» TRECHO DE ORIGEM:
<<<<

No caso em exame, está configurada a situação de risco, nos termos do art. 43, inciso III, do Estatuto do Idoso:

Art. 43. As medidas de proteção ao idoso são aplicáveis sempre que os direitos reconhecidos nesta Lei forem ameaçados ou violados:

        I – por ação ou omissão da sociedade ou do Estado;

        II – por falta, omissão ou abuso da família, curador ou entidade de atendimento;

        III – em razão de sua condição pessoal.

Assim, analisados os documentos encaminhados à Procuradoria-Geral de Justiça, verifica-se que está em discussão o direito do idoso em situação de risco, sobretudo em função de sua condição pessoal.

Acrescente-se que, nos termos do art. 438 do Manual de Atuação Funcional dos Promotores de Justiça do Estado de São Paulo, compete ao Promotor de Justiça com atribuição para a Defesa dos Direitos da Pessoa Idosa aplicar medidas de proteção e oficiar em prol de direitos individuais indisponíveis do idoso, nos seguintes termos:

“Art. 438. Exercer a defesa dos direitos e garantias constitucionais da pessoa idosa, por meio de medidas administrativas e judiciais, competindo-lhe, em especial e sem prejuízo do disposto em Ato próprio:

(...)”.

Portanto, considerando que, no caso em tela, estão em jogo os direitos fundamentais indicados no próprio Estatuto do Idoso, a atribuição é do suscitado.

Cabe consignar que as duas Promotorias de Justiça em conflito têm atribuição para oficiar nos autos.

>>>>

» DESAFIO: Reescreva o trecho do parecer sobre proteção ao idoso que vai de "Art. 43. As" até "razão de sua condição pessoal.", substituindo "sociedade" por "comunidade".

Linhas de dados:
<<<<

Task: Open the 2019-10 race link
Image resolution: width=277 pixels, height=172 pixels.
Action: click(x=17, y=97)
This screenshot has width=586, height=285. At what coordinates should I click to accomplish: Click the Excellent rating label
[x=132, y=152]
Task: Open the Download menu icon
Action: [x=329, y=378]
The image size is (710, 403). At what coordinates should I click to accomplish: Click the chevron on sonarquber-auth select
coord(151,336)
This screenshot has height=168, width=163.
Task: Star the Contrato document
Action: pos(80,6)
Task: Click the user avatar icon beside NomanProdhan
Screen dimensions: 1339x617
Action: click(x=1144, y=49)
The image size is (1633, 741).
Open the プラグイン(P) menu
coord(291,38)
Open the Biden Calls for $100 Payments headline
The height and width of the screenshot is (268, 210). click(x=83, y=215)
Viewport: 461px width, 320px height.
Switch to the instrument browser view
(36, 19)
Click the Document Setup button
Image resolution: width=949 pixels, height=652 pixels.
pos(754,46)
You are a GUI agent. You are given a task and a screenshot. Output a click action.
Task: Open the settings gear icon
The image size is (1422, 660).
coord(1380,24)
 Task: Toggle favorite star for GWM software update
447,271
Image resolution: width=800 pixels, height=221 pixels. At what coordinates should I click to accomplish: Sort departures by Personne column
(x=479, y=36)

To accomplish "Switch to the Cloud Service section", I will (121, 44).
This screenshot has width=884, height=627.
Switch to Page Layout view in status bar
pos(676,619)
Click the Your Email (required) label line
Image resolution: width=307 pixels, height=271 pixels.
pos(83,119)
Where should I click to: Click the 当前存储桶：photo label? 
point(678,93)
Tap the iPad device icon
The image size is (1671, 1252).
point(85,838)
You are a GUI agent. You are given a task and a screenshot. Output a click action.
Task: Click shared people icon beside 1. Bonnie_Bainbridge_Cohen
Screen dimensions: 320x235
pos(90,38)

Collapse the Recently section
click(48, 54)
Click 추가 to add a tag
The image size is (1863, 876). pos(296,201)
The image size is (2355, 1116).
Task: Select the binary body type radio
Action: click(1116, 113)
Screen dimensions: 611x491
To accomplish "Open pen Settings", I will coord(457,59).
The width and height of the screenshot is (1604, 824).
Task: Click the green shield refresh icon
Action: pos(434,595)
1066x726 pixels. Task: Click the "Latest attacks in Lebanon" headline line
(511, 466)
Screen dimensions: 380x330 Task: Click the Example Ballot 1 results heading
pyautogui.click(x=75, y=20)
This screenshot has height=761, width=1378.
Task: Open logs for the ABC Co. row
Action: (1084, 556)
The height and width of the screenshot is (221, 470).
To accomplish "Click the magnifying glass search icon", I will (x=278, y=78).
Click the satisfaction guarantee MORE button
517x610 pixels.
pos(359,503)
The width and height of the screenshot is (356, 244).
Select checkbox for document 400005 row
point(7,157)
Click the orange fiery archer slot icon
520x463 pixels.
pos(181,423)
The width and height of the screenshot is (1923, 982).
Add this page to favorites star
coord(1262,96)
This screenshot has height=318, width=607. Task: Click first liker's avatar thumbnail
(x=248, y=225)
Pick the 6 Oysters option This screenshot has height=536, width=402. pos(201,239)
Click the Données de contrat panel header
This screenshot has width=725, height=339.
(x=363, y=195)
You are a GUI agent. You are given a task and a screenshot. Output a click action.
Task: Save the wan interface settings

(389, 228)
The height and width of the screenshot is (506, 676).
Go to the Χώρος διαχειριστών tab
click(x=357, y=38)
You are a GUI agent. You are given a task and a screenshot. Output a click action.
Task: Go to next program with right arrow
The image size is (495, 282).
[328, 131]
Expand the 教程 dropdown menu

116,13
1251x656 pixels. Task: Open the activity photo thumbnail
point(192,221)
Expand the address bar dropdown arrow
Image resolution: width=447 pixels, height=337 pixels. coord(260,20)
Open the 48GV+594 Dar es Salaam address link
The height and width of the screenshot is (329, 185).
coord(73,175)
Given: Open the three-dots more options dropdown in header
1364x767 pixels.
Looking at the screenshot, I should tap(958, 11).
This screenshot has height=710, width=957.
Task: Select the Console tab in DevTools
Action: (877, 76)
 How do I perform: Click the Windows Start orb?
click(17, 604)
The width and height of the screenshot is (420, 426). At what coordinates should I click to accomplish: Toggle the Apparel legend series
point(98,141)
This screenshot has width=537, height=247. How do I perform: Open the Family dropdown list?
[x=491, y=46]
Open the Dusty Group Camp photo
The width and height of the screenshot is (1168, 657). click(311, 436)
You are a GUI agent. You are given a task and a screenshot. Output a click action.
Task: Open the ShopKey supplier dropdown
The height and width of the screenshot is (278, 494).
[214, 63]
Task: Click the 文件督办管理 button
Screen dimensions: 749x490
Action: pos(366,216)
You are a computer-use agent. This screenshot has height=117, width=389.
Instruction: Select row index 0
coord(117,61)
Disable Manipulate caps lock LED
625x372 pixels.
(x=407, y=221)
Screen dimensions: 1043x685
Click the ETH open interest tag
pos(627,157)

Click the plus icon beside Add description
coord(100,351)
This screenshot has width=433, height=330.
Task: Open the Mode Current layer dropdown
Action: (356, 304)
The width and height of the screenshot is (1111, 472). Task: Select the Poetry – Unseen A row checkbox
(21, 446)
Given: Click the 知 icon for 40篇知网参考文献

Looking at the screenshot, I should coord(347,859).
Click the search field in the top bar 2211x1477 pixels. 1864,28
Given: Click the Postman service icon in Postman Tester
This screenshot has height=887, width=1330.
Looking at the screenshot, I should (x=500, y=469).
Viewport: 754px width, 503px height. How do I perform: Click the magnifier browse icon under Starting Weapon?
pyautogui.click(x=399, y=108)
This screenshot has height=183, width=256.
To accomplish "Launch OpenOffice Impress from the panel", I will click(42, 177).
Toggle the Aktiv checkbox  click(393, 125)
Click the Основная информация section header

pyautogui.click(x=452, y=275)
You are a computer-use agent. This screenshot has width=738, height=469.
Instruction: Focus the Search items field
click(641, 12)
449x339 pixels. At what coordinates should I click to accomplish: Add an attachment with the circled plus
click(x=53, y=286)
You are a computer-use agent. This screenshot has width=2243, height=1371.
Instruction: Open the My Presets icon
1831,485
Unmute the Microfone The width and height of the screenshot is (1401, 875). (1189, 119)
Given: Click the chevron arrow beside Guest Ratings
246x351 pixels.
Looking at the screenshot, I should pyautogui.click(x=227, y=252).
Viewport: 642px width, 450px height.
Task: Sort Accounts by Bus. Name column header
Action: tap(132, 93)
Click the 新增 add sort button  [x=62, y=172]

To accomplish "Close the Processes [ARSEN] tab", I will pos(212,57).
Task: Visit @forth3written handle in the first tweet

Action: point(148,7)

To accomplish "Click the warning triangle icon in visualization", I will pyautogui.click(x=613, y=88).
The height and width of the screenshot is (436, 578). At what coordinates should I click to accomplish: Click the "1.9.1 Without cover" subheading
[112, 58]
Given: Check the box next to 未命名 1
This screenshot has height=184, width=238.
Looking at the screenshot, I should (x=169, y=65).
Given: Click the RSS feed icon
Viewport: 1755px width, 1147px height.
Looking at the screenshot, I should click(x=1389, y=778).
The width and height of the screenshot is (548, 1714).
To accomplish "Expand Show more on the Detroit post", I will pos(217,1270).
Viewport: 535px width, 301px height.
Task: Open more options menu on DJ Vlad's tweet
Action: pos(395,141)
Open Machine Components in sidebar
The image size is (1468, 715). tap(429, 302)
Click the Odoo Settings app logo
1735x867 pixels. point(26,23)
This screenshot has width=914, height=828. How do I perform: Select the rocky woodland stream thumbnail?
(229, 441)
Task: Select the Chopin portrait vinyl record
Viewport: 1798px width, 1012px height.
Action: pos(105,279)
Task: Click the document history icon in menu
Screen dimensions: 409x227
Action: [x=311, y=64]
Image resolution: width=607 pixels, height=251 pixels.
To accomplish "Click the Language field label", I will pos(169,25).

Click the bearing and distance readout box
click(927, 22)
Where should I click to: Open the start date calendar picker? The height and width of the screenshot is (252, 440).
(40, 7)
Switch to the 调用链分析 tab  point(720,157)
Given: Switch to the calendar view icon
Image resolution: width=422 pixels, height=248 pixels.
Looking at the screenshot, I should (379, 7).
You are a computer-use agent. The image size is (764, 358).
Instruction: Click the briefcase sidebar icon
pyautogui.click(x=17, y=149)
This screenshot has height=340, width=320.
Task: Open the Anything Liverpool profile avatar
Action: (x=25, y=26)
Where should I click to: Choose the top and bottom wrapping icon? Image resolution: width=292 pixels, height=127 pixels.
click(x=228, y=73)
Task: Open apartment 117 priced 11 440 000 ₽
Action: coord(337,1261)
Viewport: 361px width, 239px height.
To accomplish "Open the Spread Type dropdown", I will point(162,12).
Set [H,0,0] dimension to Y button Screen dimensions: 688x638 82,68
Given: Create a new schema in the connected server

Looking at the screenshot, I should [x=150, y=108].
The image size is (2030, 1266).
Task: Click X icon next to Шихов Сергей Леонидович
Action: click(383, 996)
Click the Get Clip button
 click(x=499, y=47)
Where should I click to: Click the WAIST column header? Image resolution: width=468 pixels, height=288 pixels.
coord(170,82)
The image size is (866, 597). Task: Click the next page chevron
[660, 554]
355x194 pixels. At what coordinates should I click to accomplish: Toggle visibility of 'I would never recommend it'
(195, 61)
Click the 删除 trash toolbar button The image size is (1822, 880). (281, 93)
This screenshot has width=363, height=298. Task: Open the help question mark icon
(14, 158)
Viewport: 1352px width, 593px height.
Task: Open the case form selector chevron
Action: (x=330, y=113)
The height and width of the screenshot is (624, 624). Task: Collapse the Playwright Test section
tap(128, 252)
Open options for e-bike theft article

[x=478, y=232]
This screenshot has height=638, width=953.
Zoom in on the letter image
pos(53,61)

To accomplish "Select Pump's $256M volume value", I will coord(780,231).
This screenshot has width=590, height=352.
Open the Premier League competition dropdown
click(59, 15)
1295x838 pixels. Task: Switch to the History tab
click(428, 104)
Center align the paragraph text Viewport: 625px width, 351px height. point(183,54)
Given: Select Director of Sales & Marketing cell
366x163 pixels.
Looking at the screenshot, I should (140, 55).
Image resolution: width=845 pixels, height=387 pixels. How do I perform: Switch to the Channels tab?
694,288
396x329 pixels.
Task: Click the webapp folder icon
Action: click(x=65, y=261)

>>>>

» SOLUÇÃO DA TAREFA:
Art. 43. As medidas de proteção ao idoso são aplicáveis sempre que os direitos reconhecidos nesta Lei forem ameaçados ou violados:

        I – por ação ou omissão da comunidade ou do Estado;

        II – por falta, omissão ou abuso da família, curador ou entidade de atendimento;

        III – em razão de sua condição pessoal.